03 Aug 2012
High-power bursts of light from femtosecond system are being honed for new compact particle accelerators.
An ultrafast laser system under development at the Lawrence Berkeley National Laboratory (LBL) in California has delivered petawatt bursts of light at an unprecedented repetition rate of one pulse per second.
The Berkeley Lab Laser Accelerator (BELLA), said to be “nearing completion”, is expected to drive what will become the very first laser plasma accelerator to produce a beam of electrons with an energy of 10 GeV – enough to drive a so-called “table-top accelerator” to be used for high-end scientific studies that typically need a much larger system.

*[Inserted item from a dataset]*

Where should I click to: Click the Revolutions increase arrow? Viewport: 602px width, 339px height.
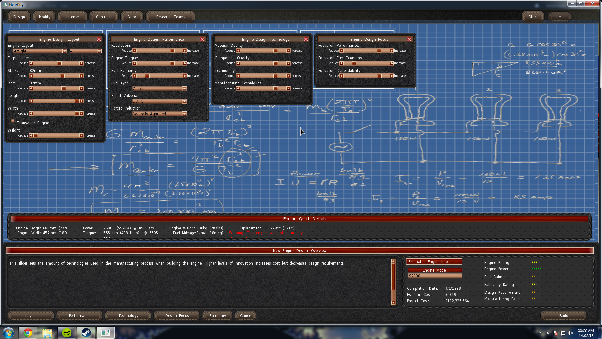pyautogui.click(x=185, y=51)
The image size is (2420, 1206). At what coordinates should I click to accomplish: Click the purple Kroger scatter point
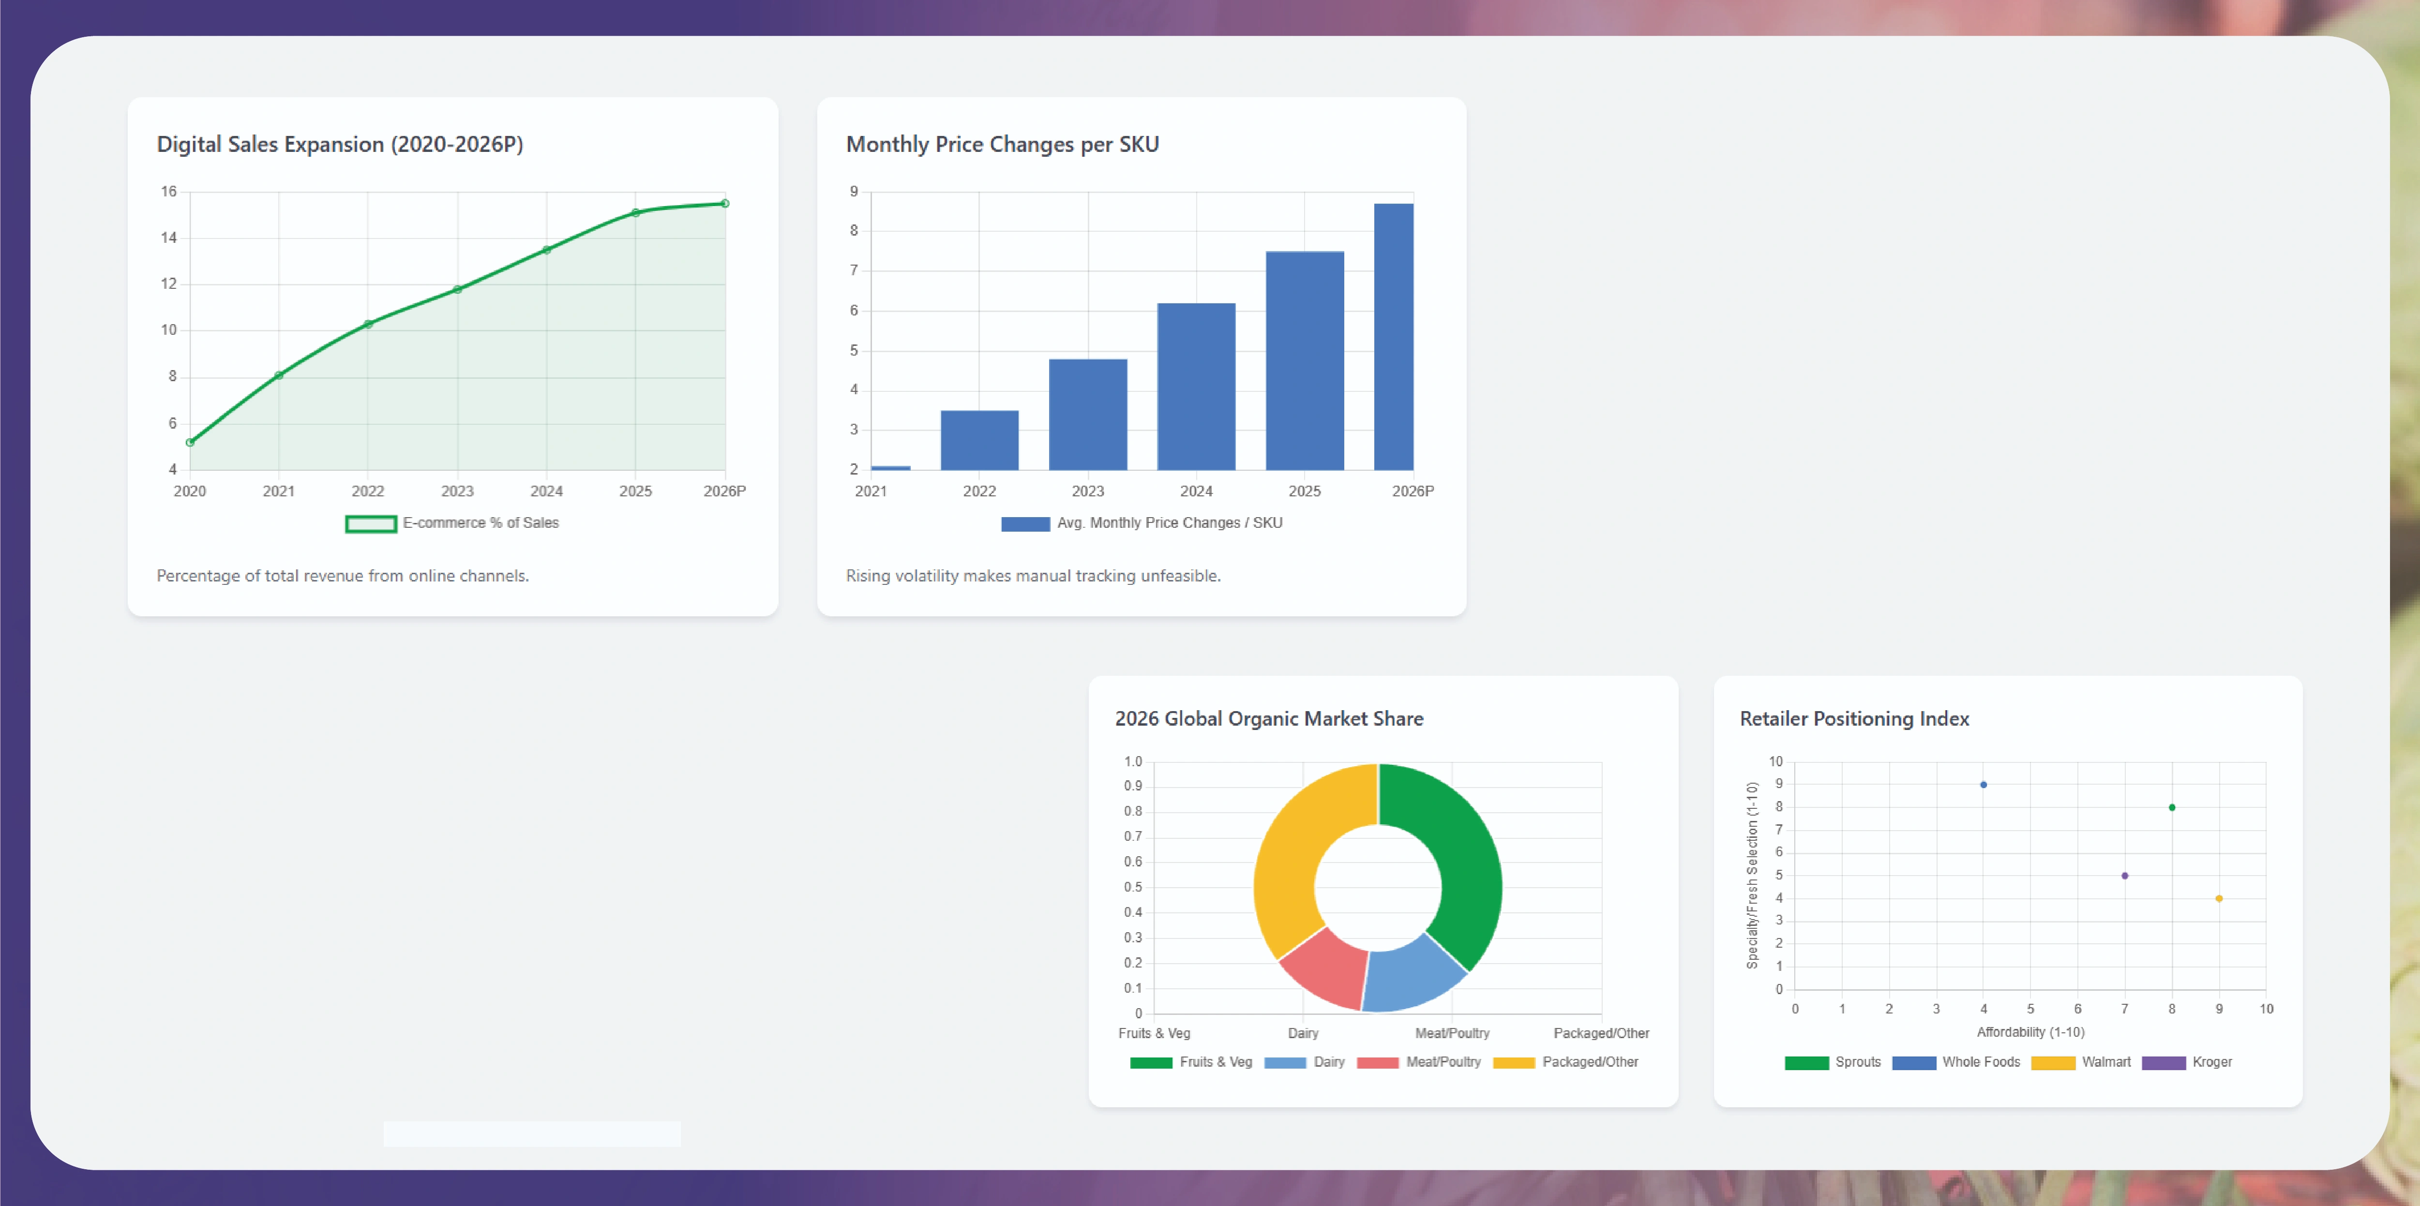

BELLA is based on chirped-pulse amplification (CPA), the technique for generating high-power, ultrashort pulses of light that was first developed by Gerard Mourou and colleagues back in the 1980s – and which is now used in many of the world’s highest-power lasers.
Stretch; amplify; compress
In the BELLA CPA design, energy from a dozen pump laser sources is stretched, amplified and compressed with the aid of titanium sapphire crystals to generate high-power femtosecond pulses.
Although other lasers have reached the petawatt regime previously – notably the Vulcan laser at the UK’s Rutherford Appleton Laboratory and the Gekko XII facility in the Institute of Laser Engineering at Japan’s Osaka University – none have operated at a high repetition rate.
What team leader Wim Leemans and colleagues at LBL’s Accelerator and Fusion Research Division (AFRD) have been able to achieve now is a combination of ultrashort high-power pulses at a rate of one pulse per second. In comparison, the Gekko petwatt beam line produces only three of four shots per day.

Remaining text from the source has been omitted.